Microsoft is merging Data Factory and Power BI Dataflows in one single ETL solution. It’s not a simple merging, but still these ETL tools are easier to use then ever.
In this article, I will demonstrate how to create a lakehouse and ingest data using a step-by-step walkthrough that you can follow along with. You will see that it is not very difficult and what features are available.
If you need a refresher on what Microsoft Fabric is, you can read the first article I wrote here overview of Microsoft Fabric and this other one to enable a free preview so you can try it out without spending money.
Creating the Lakehouse
Let’s create a new lakehouse, step by step.

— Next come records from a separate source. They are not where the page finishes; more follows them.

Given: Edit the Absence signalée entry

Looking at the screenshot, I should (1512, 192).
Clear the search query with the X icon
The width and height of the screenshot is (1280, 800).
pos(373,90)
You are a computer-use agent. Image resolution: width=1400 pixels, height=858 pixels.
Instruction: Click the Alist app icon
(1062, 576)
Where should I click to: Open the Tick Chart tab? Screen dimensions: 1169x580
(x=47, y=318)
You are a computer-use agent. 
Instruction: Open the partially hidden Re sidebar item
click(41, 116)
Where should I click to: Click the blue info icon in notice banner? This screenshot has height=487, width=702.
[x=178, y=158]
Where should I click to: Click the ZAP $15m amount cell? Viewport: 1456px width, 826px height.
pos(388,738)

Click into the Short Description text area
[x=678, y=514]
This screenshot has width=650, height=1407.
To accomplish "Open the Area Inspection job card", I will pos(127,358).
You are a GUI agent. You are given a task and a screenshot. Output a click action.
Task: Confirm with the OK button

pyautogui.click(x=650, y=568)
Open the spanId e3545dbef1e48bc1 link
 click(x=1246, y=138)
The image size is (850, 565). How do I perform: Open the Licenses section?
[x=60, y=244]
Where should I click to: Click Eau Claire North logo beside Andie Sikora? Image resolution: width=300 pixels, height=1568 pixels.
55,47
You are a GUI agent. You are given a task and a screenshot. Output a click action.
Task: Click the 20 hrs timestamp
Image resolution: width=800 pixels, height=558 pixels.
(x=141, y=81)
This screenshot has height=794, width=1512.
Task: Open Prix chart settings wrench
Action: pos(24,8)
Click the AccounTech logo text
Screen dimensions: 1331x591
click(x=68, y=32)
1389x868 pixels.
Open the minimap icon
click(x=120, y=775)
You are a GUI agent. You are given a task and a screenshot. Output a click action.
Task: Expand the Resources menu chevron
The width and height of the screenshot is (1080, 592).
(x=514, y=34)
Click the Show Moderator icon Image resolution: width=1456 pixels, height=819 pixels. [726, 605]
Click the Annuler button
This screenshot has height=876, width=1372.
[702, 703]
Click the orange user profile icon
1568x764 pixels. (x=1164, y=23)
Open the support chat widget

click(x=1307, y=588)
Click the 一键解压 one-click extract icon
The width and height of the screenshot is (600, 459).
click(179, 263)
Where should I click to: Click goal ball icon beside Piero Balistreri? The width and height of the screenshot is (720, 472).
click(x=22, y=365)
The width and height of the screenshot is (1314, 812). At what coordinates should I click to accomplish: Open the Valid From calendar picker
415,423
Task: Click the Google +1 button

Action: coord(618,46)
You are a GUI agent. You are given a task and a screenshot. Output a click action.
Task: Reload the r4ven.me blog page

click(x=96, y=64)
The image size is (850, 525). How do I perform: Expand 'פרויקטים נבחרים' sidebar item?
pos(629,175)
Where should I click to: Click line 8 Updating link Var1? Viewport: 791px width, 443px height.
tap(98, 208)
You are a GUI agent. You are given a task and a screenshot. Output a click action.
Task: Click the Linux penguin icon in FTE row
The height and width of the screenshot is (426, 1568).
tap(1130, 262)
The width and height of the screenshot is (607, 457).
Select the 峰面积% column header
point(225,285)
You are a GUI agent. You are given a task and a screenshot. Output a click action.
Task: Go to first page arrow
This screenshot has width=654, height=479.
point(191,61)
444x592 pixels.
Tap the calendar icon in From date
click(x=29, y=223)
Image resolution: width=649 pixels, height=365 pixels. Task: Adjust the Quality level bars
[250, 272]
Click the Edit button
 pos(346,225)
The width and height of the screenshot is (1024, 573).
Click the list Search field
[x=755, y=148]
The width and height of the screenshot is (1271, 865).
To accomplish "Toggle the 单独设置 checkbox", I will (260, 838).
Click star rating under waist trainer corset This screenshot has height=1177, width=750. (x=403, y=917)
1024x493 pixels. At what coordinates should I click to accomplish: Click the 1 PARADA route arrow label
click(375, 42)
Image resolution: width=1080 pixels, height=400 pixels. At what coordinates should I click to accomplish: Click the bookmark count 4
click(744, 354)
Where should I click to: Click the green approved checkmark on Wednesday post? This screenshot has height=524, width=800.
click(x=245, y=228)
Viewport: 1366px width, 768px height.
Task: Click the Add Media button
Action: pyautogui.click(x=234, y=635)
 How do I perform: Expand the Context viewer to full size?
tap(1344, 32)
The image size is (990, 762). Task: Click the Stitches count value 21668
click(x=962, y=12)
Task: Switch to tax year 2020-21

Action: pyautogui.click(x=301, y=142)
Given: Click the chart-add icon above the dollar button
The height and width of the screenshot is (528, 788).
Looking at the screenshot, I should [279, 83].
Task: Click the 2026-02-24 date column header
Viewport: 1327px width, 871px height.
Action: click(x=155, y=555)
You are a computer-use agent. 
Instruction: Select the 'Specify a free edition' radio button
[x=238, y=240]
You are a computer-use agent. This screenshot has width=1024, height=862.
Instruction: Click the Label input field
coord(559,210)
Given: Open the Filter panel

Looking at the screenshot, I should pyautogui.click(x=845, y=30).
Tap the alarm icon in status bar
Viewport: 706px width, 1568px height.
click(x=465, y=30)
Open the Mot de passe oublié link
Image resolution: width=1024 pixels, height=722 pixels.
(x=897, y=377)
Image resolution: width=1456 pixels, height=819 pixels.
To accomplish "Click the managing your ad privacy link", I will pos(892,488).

- Create a new workspace, let’s call it lakehouse demo. Use the trial resources explained here
- Select the Data Engineering Experience
Synapse is present everywhere. The title of the window appears as Synapse Data Engineering
- Click the Lakehouse button and give it a name,
demolake
(or whatever you want to, but in the article it will be nameddemolake
)
Ingesting Files into the Lakehouse
After creating the lakehouse, it’s time to create a data factory pipeline to ingest the data.
- Click the menu Get Data
->
New Data Pipeline
- Give a name to the pipeline as Ingesting
The wizard for data ingestion is one of the new features. It makes the work much easier than in previous iterations of these tools. The next image shows the first window of the wizard.
We will load information from a sample azure blob storage provided by Microsoft and with anonymous access.
- Select Azure Blob Storage as the source and click the Next button.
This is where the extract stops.